### Task goal:
Only the lines from the one containing "Task: Open 常见问题 in the shortcut panel" through the end of the entries should be returned, exactly as they are, with the pictures omitted.

### Data provided:

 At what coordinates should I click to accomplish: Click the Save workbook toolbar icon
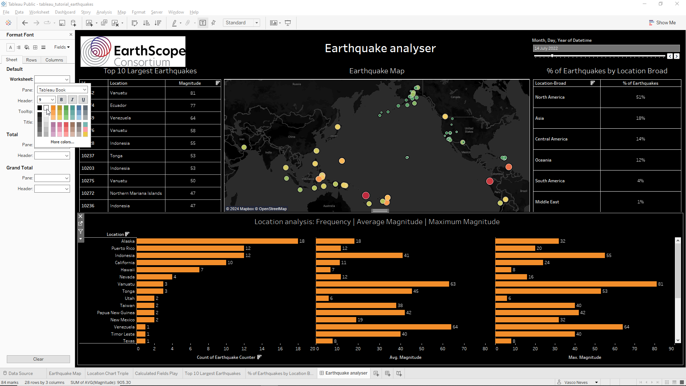point(62,23)
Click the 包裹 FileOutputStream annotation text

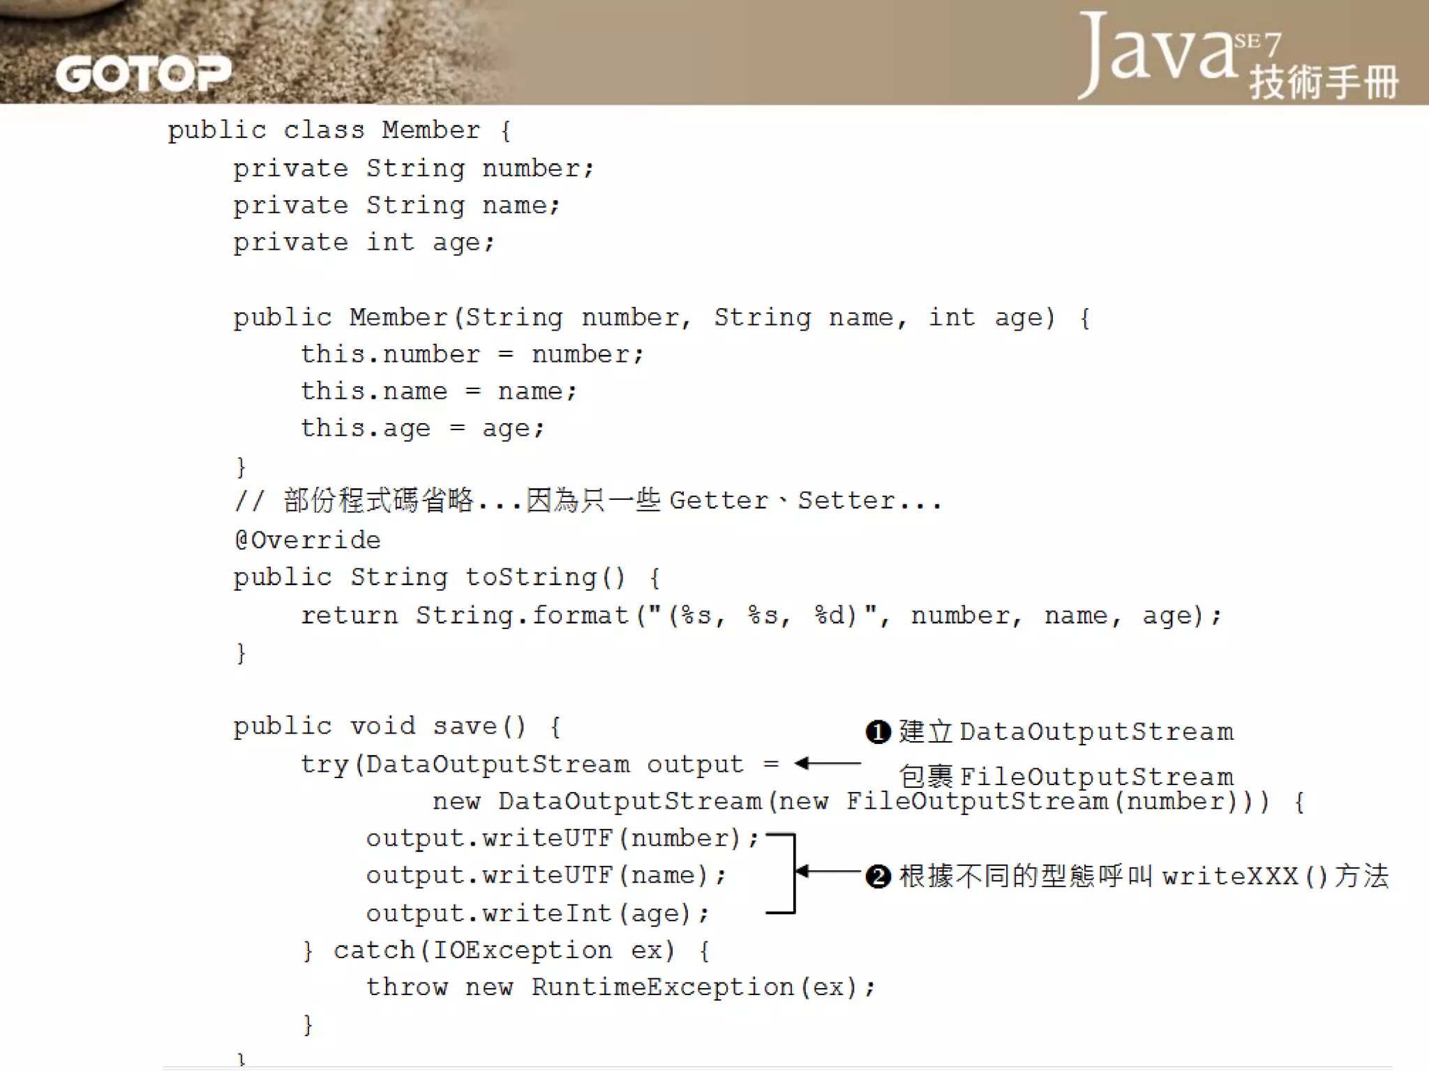coord(1065,776)
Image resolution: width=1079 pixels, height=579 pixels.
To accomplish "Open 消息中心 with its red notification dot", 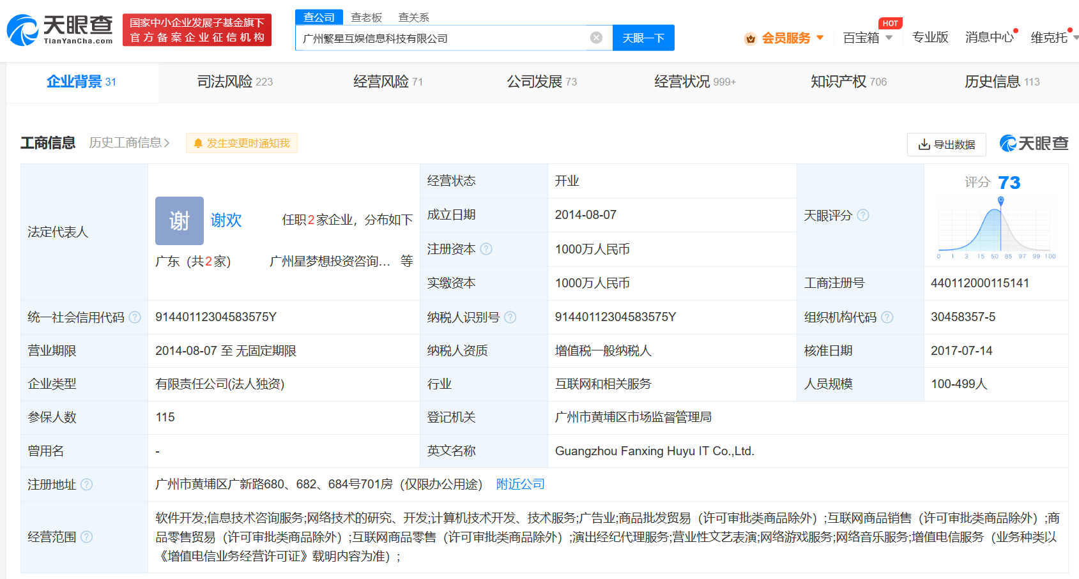I will point(989,37).
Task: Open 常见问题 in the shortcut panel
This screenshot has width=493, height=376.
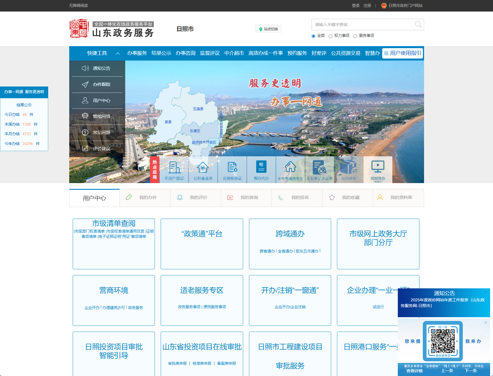Action: tap(97, 132)
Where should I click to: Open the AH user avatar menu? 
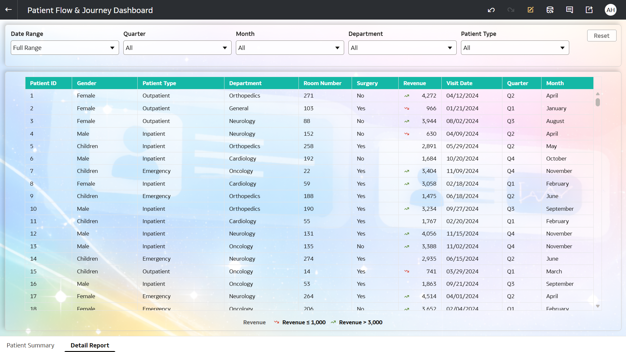point(610,10)
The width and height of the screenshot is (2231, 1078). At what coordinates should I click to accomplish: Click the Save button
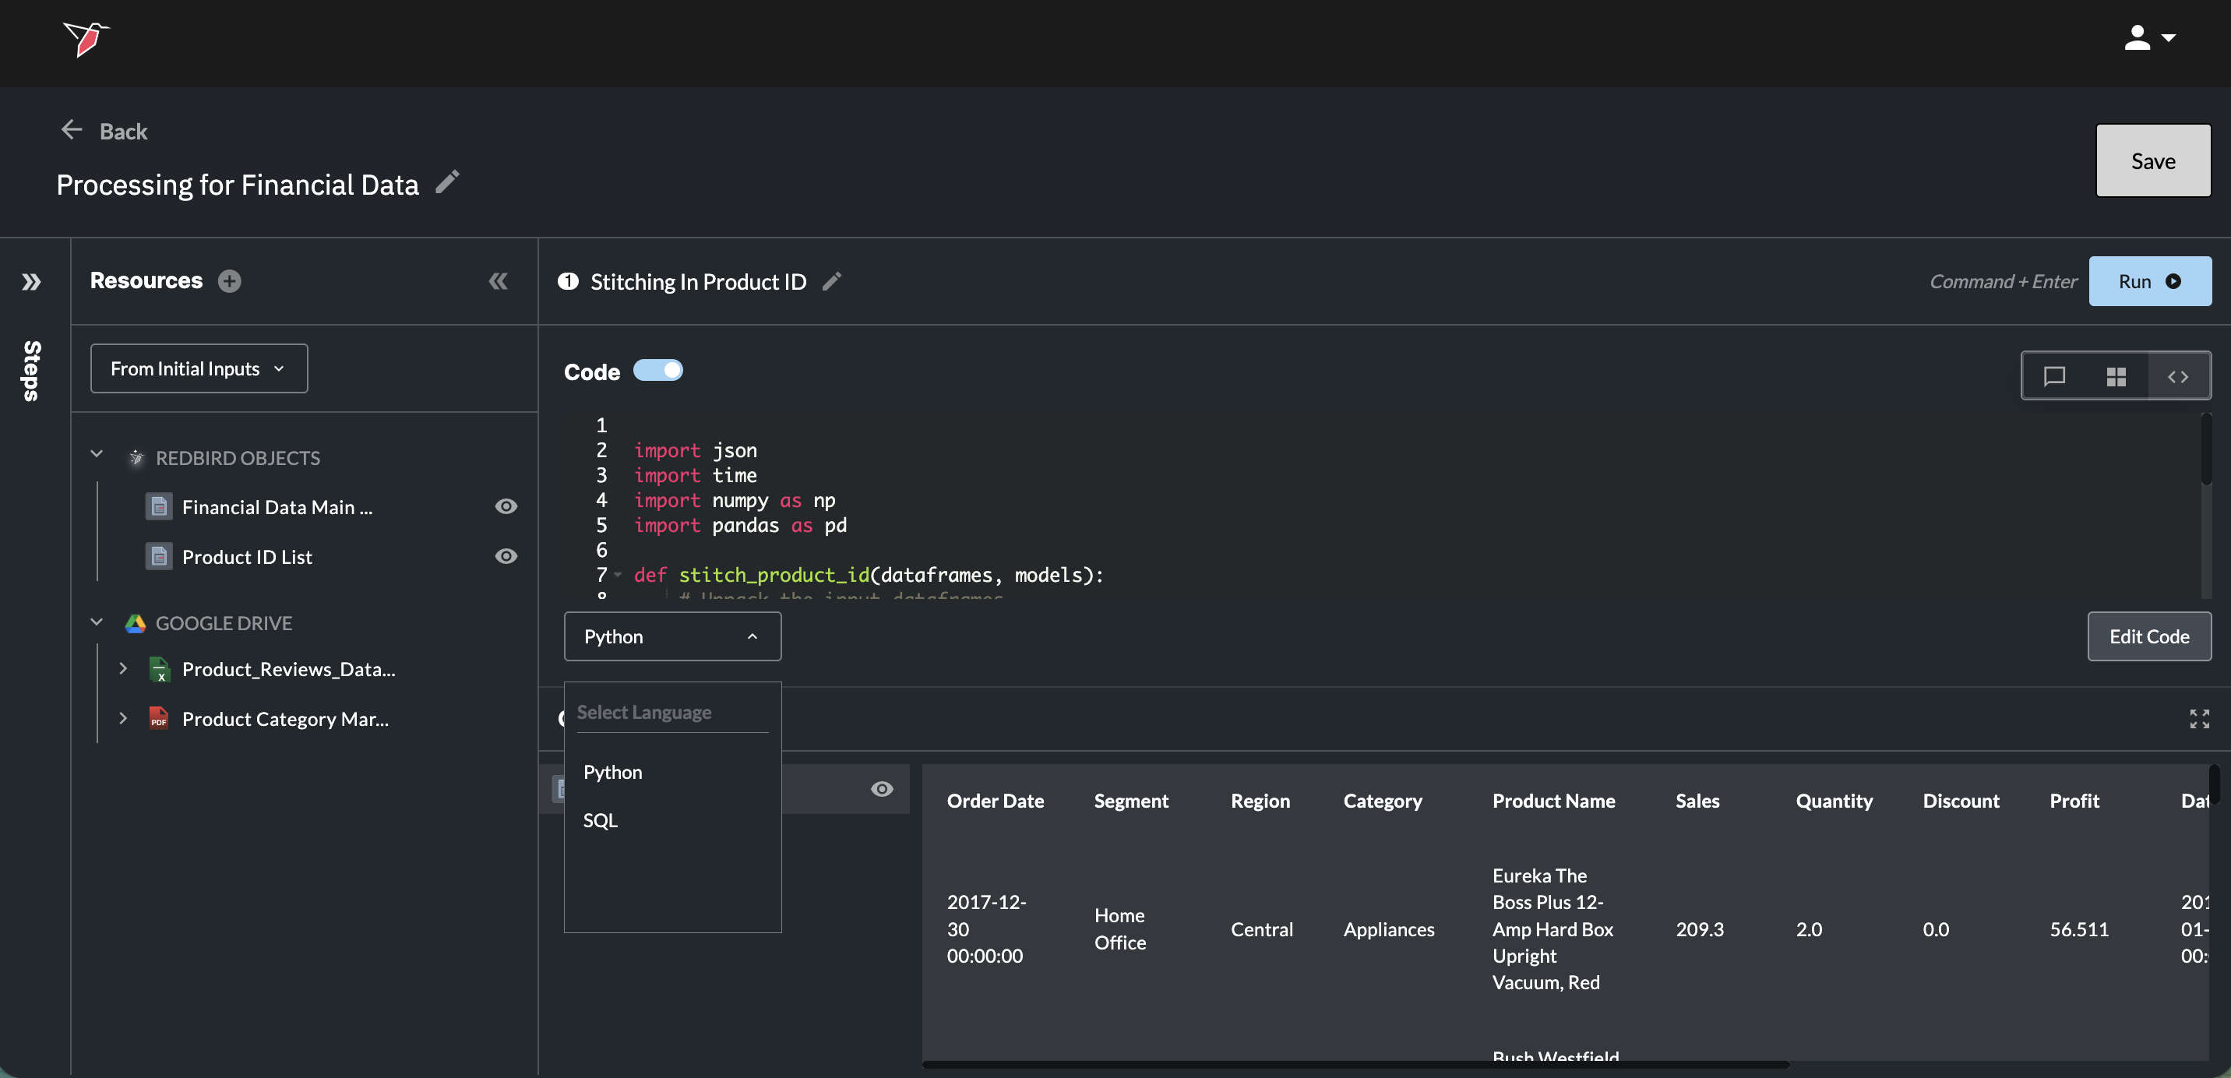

### Your solution:
Task: Open 常见问题 in the shortcut panel
This screenshot has width=493, height=376.
Action: tap(97, 132)
Where should I click to: Open the AH user avatar menu? 
point(610,10)
The width and height of the screenshot is (2231, 1078). At what coordinates should I click to accomplish: Click the Save button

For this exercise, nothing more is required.